Tenebrae
“Sharp writing and keen imagery underscore poetic themes of love and loss, memory and regret.”
Kirkus Reviews
“Mink Eyes” introduces us to Dan Flanigan the novelist. “Tenebrae” shows us another side of Dan – the poet. The lead poem in this collection, “Tenebrae: A Memoir of Love and Death,” is a lovely bracelet of verse and prose poems that link brilliantly together in a gripping narrative and wrenching emotional journey through the illness and death of his wife. Other poems in the book – including several snapshot portraits of Dan’s extended family under the title “The Irish in America” – reflect this same grappling with the fundamental issues of our lives – loss, change, growth, hope, despair and acceptance, reflecting throughout a compassionate embrace of the human condition. These are truly poems for the people – plain but exquisitely crafted, direct as a dagger, and expressed in a language that is both elegant and easy to understand at the same time. They reach from the heart to the heart.
From the Foreword by Matthew Lippman
Author of A Little Gut Magic, The New Year of Yellow, Monkey Bars, Salami Jew, and American Chew:
“Dan Flanigan is a visionary poet. His series of poems, Tenebrae: A Memoir of Love and Death, based on an ancient service sometimes performed in the Roman Catholic Church, grapples with the death of his wife. In these poems he takes the reader on the journey that his wife endured, and he with her, in her wrenching passage from life to death. I initially read his manuscript sometime ago but still I am filled with its humanity, its depth of vision, and imagination. One of the things that resonates with me most is how willing he was to explore the hardest stuff in order to find his voice. He found it. These poems are some of the most moving poems I have ever read about death. What he has created is astonishing. There is a humanity at the core of these pieces that shakes the reader to the bone. They are moving. They are elegiac. They are celebratory. If sadness and solitude make for big art, these poems are big art. But they are more than that—they are the human heart in a singular and authentic voice. Flanigan’s poetry is everything that I think of when I think of what poetry should be—playful, intelligent, of the personal and the universal simultaneously. So, while the poems have a confessional air to them, they are completely of us, for us, the world at large.
Other of the poems in this book focus on family, on history, on his Irish heritage. In particular, there is a piece entitled “San Josef Bay, Cape Scott, Vancouver Island,” which recounts a walk and conversation between a father and his young daughter. The writing in the prose poem is magical, haunting, and utterly sublime because of what Dan says and does not say all at once. He has that ability, that talent, to know what not to say, to impose silence into a piece, the unsaid, in order to say more, in order to garner the most powerful emotional effect possible.

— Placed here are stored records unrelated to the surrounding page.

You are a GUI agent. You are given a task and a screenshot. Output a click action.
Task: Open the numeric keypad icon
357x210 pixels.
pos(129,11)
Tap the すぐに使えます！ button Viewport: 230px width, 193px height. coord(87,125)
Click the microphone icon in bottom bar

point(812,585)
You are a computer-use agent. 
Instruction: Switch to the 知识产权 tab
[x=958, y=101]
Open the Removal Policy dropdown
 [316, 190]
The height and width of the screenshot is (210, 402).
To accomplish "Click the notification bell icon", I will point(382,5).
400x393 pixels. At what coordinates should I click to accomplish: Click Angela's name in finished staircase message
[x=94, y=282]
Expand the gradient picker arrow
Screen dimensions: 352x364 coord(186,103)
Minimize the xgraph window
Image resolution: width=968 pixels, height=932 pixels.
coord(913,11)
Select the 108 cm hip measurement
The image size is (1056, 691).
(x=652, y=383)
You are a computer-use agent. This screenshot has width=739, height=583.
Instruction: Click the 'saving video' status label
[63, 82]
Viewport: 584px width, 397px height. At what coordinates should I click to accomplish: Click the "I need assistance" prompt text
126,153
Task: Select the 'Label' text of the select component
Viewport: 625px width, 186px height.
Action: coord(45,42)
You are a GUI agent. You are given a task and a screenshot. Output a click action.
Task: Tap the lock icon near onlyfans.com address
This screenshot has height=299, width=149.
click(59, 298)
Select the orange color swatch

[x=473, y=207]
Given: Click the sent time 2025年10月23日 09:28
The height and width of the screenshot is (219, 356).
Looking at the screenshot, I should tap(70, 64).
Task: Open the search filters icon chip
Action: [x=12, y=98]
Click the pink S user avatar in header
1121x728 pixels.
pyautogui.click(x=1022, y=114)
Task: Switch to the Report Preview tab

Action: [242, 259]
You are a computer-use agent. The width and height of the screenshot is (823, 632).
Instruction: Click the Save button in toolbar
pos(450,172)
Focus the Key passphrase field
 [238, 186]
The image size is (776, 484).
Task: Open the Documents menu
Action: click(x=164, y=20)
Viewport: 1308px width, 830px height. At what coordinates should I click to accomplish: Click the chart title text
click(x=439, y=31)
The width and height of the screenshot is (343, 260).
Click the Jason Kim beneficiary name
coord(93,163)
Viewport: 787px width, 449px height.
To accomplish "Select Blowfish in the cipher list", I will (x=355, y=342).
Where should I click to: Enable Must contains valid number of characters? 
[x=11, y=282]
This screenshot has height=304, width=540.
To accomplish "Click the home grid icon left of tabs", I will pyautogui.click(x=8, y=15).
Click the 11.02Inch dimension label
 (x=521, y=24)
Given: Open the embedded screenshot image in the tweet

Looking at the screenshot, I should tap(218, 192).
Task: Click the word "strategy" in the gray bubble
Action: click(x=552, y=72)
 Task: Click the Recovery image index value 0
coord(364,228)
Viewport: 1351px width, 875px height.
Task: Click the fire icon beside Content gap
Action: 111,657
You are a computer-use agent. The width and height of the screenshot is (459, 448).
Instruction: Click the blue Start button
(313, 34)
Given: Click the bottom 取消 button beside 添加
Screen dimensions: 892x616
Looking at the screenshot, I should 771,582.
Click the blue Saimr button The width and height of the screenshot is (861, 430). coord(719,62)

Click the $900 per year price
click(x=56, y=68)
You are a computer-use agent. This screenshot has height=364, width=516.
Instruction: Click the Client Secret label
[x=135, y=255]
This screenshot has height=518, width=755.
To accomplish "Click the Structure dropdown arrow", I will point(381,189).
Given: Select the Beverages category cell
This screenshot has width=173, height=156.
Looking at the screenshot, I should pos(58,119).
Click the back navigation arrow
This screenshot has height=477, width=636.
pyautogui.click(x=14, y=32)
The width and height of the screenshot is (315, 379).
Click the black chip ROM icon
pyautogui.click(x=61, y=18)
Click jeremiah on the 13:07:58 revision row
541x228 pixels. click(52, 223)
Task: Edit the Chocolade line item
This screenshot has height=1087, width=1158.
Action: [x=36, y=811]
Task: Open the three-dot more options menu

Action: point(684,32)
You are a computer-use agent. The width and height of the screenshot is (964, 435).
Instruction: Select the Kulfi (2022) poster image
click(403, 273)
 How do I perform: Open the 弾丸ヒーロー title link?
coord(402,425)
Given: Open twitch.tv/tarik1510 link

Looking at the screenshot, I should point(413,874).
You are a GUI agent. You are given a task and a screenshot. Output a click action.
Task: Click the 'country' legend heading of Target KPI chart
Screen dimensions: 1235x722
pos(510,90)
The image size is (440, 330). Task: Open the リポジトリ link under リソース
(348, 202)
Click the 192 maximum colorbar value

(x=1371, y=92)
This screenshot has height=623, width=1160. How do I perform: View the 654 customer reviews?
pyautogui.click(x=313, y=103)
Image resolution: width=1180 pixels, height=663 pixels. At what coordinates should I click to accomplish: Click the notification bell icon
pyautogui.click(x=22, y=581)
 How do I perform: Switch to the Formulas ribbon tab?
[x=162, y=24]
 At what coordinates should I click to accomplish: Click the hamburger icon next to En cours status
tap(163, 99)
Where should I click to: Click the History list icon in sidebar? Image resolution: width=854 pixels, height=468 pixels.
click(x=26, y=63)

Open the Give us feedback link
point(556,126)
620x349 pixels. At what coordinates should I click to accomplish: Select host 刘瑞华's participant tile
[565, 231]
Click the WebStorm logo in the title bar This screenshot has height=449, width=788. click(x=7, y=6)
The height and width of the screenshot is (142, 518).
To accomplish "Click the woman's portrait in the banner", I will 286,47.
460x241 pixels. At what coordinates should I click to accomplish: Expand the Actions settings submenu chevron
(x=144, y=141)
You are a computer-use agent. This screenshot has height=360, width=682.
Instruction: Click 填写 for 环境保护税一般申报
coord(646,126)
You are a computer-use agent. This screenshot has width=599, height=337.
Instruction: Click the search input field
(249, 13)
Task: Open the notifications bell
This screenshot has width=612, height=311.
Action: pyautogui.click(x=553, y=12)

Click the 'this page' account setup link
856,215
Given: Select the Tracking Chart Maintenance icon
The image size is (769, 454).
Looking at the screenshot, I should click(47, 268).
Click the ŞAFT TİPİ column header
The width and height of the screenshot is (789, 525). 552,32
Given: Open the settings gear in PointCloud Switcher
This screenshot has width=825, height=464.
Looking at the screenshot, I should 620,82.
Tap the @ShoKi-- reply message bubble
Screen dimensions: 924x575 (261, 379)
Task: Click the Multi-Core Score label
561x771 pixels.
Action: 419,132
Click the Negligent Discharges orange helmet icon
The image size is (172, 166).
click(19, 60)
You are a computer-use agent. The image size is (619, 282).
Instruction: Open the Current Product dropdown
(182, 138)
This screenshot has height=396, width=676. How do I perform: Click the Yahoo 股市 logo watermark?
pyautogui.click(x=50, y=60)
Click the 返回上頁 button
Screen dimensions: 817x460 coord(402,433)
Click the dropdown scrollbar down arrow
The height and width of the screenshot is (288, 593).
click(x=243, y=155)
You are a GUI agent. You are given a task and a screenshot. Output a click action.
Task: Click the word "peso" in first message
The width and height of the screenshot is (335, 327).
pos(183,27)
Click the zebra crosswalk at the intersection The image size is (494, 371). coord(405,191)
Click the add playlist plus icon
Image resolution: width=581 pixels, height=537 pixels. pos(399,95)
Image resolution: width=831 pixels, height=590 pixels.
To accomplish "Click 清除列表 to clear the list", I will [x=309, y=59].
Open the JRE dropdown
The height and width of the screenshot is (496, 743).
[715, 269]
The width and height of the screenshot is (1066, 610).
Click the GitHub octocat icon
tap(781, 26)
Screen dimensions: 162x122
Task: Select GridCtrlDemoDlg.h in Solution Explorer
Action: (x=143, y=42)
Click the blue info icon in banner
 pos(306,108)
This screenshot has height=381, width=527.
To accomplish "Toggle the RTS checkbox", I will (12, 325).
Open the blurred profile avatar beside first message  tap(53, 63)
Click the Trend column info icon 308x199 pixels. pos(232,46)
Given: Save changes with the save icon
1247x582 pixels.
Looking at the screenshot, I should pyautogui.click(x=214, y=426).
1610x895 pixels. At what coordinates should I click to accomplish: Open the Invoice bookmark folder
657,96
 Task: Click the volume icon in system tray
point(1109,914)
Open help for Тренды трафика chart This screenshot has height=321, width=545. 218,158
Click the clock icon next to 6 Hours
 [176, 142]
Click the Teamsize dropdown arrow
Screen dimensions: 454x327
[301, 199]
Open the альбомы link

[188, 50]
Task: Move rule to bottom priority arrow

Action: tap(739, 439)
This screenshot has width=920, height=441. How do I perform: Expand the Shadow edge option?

This is Dan Flanigan’s power—his poetry is an emotional poetry. It is not a sentimental poetry, though. It gets at the heart of the heart and tears things up to build them back up. It is a smart poetry. The ethos of his voiceis strong. When you read his work, you feel like you are in the hands of a master craftsperson, in the hands of a poet who has figured out the big and gorgeous balance between ‘here and there’ at the same time. Like the Tenebrae poems, his other pieces, though different in subject matter, come from the same well-spring and express, again, the depth of humanity that is so heartbreaking and exquisite in his work.
Dan Flanigan’s poems are for the world, for every man and woman who wants to know more about the beauty and the suffering that are in a state of constant collision.”
Excerpt from “Sonora”
“It was a desert,
Yet we marveled how green it was,
Barrel cacti spiked like maces,
Palo verde trees, gnarled and skeletal but rooted deep,
Yucca, creosote, mesquite, ocotillo,
Swaths of yellow poppies,
A Golgotha of saguaros
Lined like crucifixes on a Roman highway,
Sprouting blood-red flowers,
Jumping cholla with spikes that seize you,
Trap you faster and faster as you struggle to escape,
They will not free you unless you cut them away.
Gila woodpeckers and Gila monsters.
Rattlesnakes, scorpions, tarantulas.
So many birds all around us,
Twittering and racketing in the underbrush.
Quail skittering in mincing steps.
Roadrunners like wicked witches arrogantly prancing.
Did we fall into a quarrel that day
As we so often carelessly did?
We were so young then
We thought we had love to squander,
And time too since we would surely never die.”